# What to work on
Edit the entries below so that each occurrence of "Share this on" becomes "Post to", and leave everything else in every line unchanged.

# Task data

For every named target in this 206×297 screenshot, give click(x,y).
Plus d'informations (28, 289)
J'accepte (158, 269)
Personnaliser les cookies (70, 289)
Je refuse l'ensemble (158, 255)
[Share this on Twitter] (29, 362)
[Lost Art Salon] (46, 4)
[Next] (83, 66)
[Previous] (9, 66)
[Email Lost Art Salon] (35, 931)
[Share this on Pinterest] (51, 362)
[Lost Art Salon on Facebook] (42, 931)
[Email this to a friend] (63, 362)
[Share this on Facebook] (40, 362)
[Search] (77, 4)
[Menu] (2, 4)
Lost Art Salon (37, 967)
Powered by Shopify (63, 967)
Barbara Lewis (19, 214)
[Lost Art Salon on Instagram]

# Written reply
For every named target in this 206×297 screenshot, give click(x,y).
Plus d'informations (28, 289)
J'accepte (158, 269)
Personnaliser les cookies (70, 289)
Je refuse l'ensemble (158, 255)
[Post to Twitter] (29, 362)
[Lost Art Salon] (46, 4)
[Next] (83, 66)
[Previous] (9, 66)
[Email Lost Art Salon] (35, 931)
[Post to Pinterest] (51, 362)
[Lost Art Salon on Facebook] (42, 931)
[Email this to a friend] (63, 362)
[Post to Facebook] (40, 362)
[Search] (77, 4)
[Menu] (2, 4)
Lost Art Salon (37, 967)
Powered by Shopify (63, 967)
Barbara Lewis (19, 214)
[Lost Art Salon on Instagram]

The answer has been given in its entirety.